§ **PROBLEM DESCRIPTION**:
Transcribe the passage about the Sunseeker solar sailplane below, from "Flying Sunseeker" up to and including "energy from sunlight.".
==== PASSAGE TO READ
Surprisingly, Raymond isn't working on Aerovironment's own solar aircraft program, the largest version of which, called Helios, crashed off of Hawaii last year, leaving its smaller prototype, Pathfinder to continue the research on what's left of government funding. Instead, he works in the Monrovia, California-based company's unmanned aerial vehicles (UAV) program under a Pentagon contract, developing very small, remote controlled reconnaissance aircraft.

Flying Sunseeker
Once being a licensed private pilot -- I haven't flown a plane myself in years -- I have to admit my envy of Raymond. I find sailplanes one of the "sexiest" machines ever invented by man, so I ask him to tell me what its like to fly a machine that gets all its energy from sunlight.

He says that it handles very well, but its also very, very slow. It has a wing-longing of three pounds per square foot and flies at between 30 and 35 mph, slow enough for curious birds to fly in close formation with him. He has gotten it up to nearly 100 mph in a shallow dive towards an airport. Going fast isn't what Sunseeker or Raymond are all about. He tells me that one of the great joys of this plane is flying with his canopy open, made possible by a special mechanism he invented, as well as the aerodynamics of the parasol wing. He says can almost reach out and touch the birds that soar in for a closer look. He half suspects they want to land on Sunseeker, but it hasn't happened yet.

AC Propulsion's experiments with off-the-shelf lithium ion batteries in the tzero haven't been lost on Raymond. He tells me that his friend, Alan Cocconi, is willing to put together a lithium-ion pack to replace the original NiCads that are still in the sailplane, but Raymond says he's a bit reluctant to commit just yet because the technology is improving so quickly. It seems to him that they are getting about 25 per cent better every year. Right now, lithiums have ten times the energy density of the NiCads he presently uses.

"If you're spending your own money, it's hard to know when to buy something like this," he comments. "I'll be kicking myself a year from now when I have obsolete batteries."

For the moment, he's content to stick with the NiCads, in part because Sunseeker is meant to be a solar-powered airplane, not a battery-powered one. He notes that the Germans are focusing on the latter because they have to contend with less available hours of direct sunlight than in the sun-drenched American southwest.

Media Circus
The original, record-setting flight from California to Kittyhawk, North Carolina, home of the first heavier-than-air powered flight, took place in an atmosphere Raymond calls a "media circus." It took him twenty-one flying days and just over 100 hours of actual flight time to complete the more than 3,000 mile journey in what he considers "sub-optimal" weather conditions into a predominately easterly wind. (Winds across America tend to blow west to east, not east to west). At one point, Raymond and his small support crew in a pair of vans and a chase plane, were grounded in southern New Mexico for a week while the winds blew at 20 mph out of the east.
========
==== DATA EXCERPTS
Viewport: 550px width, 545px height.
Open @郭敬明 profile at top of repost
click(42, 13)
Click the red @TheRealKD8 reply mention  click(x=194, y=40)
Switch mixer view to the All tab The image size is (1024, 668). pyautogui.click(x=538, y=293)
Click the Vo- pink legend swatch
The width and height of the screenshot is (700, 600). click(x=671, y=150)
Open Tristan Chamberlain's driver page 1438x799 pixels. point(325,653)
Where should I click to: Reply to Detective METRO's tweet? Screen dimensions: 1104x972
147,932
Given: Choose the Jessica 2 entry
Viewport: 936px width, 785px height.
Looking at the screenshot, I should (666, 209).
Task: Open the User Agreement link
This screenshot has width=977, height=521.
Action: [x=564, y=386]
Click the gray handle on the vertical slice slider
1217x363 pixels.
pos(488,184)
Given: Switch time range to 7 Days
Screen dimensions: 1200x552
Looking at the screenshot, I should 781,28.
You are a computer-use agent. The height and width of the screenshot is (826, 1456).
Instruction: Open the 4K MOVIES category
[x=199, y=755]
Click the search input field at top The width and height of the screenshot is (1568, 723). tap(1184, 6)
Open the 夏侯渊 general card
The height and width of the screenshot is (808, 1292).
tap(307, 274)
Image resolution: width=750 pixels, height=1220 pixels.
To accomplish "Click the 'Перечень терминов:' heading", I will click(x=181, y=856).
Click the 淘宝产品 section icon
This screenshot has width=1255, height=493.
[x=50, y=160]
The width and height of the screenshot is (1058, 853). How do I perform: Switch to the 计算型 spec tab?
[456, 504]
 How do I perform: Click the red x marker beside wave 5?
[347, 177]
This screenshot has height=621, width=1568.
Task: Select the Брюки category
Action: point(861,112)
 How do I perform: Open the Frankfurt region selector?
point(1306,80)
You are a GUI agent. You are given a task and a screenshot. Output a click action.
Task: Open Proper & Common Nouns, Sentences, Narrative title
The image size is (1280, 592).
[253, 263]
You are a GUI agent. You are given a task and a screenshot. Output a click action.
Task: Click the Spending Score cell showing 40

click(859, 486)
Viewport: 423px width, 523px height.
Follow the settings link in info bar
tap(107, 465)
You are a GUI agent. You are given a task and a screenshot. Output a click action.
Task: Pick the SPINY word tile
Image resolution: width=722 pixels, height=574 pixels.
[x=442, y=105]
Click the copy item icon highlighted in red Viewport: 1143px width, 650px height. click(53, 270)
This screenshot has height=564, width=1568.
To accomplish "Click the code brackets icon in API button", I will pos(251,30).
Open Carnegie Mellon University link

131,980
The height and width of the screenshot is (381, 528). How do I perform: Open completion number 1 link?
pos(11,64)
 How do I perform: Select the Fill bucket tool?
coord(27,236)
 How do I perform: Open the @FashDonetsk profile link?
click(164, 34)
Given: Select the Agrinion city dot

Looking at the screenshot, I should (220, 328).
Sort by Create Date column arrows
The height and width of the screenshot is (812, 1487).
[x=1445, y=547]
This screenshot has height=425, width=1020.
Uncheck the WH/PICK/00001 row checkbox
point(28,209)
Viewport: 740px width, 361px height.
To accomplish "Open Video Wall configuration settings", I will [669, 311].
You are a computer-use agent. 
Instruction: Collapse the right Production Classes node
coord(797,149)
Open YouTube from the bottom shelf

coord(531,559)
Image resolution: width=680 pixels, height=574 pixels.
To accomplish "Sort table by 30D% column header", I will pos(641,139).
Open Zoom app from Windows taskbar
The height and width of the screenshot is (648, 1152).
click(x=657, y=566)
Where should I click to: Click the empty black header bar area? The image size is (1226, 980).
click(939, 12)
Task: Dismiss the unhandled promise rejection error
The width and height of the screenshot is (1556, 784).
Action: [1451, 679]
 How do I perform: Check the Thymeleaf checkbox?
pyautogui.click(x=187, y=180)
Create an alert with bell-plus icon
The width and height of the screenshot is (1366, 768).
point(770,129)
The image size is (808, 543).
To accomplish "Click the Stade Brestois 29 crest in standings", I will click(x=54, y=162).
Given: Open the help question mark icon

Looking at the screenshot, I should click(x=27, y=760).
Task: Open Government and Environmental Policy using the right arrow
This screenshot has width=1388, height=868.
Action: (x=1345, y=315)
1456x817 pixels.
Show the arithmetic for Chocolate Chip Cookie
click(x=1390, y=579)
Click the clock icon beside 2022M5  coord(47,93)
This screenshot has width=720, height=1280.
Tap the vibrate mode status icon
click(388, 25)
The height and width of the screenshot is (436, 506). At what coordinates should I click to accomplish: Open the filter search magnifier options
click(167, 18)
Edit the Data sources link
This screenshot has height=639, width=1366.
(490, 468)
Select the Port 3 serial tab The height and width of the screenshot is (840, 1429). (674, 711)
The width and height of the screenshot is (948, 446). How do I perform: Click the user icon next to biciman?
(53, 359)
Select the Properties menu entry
========
§ **RESPONSE**:
Flying Sunseeker
Once being a licensed private pilot -- I haven't flown a plane myself in years -- I have to admit my envy of Raymond. I find sailplanes one of the "sexiest" machines ever invented by man, so I ask him to tell me what its like to fly a machine that gets all its energy from sunlight.